Along the walls I'm going to glue slate slabs and fill the cracks w/ clay/sphag/ecoearth mix to create a rocky wall look, w/ maybe some cork bark spaced in. I'd ultimately like that to be vine/moss covered and the various landings planted. 

for plants i'm looking for an oriental "feel" (doesn't have to be orient) w/ mostly pinks/purples/whites (think cherry blossoms) 

I have a polkadot plant, and a nice pink/green brom, also some african purple violets, (don't know which/if any will be used) but could use some suggestions that would help tie this together. also some orchid suggestions would be appreciated. 

inhabitants: I have a group of leucs and bronze/green auratues, or maybe something else, would prefer to migrate one of these groups over if they're suggested. 

I really know NOTHING about plants, i'm slowly learning, I know enough to keep 'em alive, but still learning tricks of the trades. 

ANY suggestions for any aspect of this project would be greatly appreciated, as this is probably my last big project before I tackle my 100gal I have sitting in the garage.


----------



## MA70Snowman (May 18, 2010)

bump for some good info please


----------



## Dendro Dave (Aug 2, 2005)

Here are some aquascapes that might be inspiring for your lay out. No reason you couldn't do much of this in a vivarium....

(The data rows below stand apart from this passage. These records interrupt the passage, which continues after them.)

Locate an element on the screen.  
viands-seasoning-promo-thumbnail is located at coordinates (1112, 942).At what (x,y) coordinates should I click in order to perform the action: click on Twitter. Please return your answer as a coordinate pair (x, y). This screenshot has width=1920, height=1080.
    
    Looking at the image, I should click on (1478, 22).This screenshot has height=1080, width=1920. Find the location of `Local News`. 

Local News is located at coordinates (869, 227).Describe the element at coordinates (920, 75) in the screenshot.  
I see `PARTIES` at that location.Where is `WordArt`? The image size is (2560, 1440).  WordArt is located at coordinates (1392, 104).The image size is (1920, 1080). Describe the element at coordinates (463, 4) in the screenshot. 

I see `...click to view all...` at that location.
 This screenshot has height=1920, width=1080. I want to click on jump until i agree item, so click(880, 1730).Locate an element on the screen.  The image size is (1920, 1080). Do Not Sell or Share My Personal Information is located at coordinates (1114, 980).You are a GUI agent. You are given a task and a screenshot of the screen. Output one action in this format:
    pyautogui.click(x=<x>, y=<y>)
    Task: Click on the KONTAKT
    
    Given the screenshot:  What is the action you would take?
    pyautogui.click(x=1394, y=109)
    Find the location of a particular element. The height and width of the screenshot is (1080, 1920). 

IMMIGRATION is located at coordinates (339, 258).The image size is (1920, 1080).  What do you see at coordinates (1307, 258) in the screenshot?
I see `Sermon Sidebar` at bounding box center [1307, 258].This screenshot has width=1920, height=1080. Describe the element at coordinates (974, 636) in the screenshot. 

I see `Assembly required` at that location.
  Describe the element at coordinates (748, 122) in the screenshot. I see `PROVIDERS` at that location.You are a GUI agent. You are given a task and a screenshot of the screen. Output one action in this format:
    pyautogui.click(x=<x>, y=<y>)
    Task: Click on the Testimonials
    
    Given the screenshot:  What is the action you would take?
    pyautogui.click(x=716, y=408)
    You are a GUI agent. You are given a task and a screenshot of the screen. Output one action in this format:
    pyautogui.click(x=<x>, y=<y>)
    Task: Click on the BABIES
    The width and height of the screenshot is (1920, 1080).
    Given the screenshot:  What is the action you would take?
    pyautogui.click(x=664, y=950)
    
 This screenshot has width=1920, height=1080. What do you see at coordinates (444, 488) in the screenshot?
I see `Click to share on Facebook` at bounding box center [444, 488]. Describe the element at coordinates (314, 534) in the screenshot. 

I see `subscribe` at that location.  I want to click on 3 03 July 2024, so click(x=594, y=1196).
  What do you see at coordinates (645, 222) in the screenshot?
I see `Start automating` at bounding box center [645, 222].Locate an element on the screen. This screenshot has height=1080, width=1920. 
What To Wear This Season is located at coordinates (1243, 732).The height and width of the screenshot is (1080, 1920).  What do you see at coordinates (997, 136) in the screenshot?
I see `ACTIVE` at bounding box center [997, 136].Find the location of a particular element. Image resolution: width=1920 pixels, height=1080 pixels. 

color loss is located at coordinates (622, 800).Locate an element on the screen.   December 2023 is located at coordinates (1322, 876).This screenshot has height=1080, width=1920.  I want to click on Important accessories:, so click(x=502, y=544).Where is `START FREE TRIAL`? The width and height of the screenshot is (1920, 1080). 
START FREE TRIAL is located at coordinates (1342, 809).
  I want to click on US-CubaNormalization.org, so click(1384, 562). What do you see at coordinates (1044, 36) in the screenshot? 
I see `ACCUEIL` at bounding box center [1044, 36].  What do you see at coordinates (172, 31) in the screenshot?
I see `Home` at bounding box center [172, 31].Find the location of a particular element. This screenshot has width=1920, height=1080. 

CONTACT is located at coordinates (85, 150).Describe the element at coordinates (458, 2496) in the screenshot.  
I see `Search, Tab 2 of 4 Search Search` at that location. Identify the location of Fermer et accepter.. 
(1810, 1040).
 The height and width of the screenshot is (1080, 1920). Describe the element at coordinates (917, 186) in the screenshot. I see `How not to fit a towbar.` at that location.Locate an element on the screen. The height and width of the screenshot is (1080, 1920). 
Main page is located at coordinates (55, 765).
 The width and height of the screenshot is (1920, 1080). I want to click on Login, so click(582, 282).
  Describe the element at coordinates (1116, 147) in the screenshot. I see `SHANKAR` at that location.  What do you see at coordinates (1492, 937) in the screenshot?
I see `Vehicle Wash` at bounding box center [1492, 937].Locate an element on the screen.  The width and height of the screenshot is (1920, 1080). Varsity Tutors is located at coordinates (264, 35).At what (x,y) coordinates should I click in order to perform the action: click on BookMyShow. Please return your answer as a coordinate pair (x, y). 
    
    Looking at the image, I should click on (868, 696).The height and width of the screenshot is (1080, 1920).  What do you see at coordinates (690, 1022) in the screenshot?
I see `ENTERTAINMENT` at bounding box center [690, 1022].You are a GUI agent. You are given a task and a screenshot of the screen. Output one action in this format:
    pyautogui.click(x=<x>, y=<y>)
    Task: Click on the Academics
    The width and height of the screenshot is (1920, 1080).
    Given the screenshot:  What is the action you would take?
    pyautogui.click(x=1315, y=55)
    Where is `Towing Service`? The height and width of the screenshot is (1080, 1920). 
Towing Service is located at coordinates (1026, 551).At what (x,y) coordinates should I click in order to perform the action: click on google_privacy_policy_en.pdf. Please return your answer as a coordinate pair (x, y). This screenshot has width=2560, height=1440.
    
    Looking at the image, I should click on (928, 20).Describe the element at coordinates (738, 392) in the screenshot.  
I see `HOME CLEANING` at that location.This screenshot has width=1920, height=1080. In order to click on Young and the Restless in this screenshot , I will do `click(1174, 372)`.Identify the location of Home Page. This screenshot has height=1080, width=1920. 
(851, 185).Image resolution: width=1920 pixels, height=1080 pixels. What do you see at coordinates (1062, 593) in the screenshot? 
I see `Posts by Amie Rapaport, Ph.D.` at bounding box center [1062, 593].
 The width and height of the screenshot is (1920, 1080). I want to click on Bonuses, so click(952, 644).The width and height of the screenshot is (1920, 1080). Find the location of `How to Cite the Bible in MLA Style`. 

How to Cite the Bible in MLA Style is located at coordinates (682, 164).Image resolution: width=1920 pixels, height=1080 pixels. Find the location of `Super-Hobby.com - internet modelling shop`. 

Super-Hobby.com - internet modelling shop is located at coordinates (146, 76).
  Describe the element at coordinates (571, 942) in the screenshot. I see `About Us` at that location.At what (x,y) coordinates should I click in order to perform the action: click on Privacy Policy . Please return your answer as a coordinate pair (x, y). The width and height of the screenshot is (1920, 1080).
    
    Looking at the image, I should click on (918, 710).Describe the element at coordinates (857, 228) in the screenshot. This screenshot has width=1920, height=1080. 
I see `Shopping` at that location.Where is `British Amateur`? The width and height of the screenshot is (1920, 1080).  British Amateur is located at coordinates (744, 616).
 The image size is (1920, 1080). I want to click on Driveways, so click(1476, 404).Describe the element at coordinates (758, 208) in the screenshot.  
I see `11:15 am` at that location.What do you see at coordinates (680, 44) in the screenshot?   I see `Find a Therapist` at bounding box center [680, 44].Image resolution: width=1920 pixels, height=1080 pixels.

Here is a link to a bunch more...
Aquascapes that WOW!!! you - SCAPE - Southern California Aquatic Plants Enthusiasts Club

I plan on doing my next round of vivs in such styles, actually kinda already incorporated some of "that look" into the newest ones especially.

Some very basic principles to keep in mind when you do your layout...remember plants grow, give them a lil room for that. Second an easy rule to help it all look good is try to create depth and a good foreground, middle ground, and background set of plants will help with that. So do levels, slopes, etc..etc... Also try not to make everything symetrical. If u have the same plant on both sides, similar pieces of wood that are positioned in the same places etc..etc.. its to symmetrical probably and will usually look unnatural. One exception though is having a center piece rock or rocks and/or big piece of wood or even a waterfall with plants all around, that usually works out well. You should be able to intuit some of the basic principles from those aquascape pics, same principles can apply to a vivarium.

Here is a good plant vendor that will have just about everything you need short of moss, plant wise...and most of what they sell will do will in vivarium. 
The Violet Barn, Home of Rob's Violets Checkout the Gesneriads and mini houseplants especially

sinnigia and Miniature Sinningia which are types of Gesneriad are nice also. This site has more then violet barn I think...
http://www.kartuz.com/c/1GES14/Miniature+Sinningia.html Be sure to check both the mini section and the regular sinnigia section. If you go with some minis let them get established and start to grow/spread a little they are very fragile especially as new very small plants.


----------



## pygmypiranha (Jan 1, 2009)

I considered doing something like this with Vietnamese Mossy Frogs. You could utilize some great bamboo as well. Shoot for the smaller varieties and not lucky bamboo.


----------



## MA70Snowman (May 18, 2010)

dave, thanks alot for that post, lots of good info there. that first pic totally blew my mind, it took me a good minute or two of staring at it to even realize it was an aquarium. 

I appreciate the points and advice, I'll keep alot of that in mind as well. Specially the one about symetry, considering for some reason i'm a very symetrical person, I'll end up w/ symetry w/o ever realizing it lol. I spent most the night caring out one of the landings and working on my waterfall/mist system, its a little more complicated then it should be, i'm still kinda kicking myself for it. but I think it'll work. 

maybe tomorrow I'l grab the wifes camera and get some pictures up.


----------



## candm519 (Oct 15, 2006)

I can satisfy my need for symmetry by thinking more of balance (and simplicity).


----------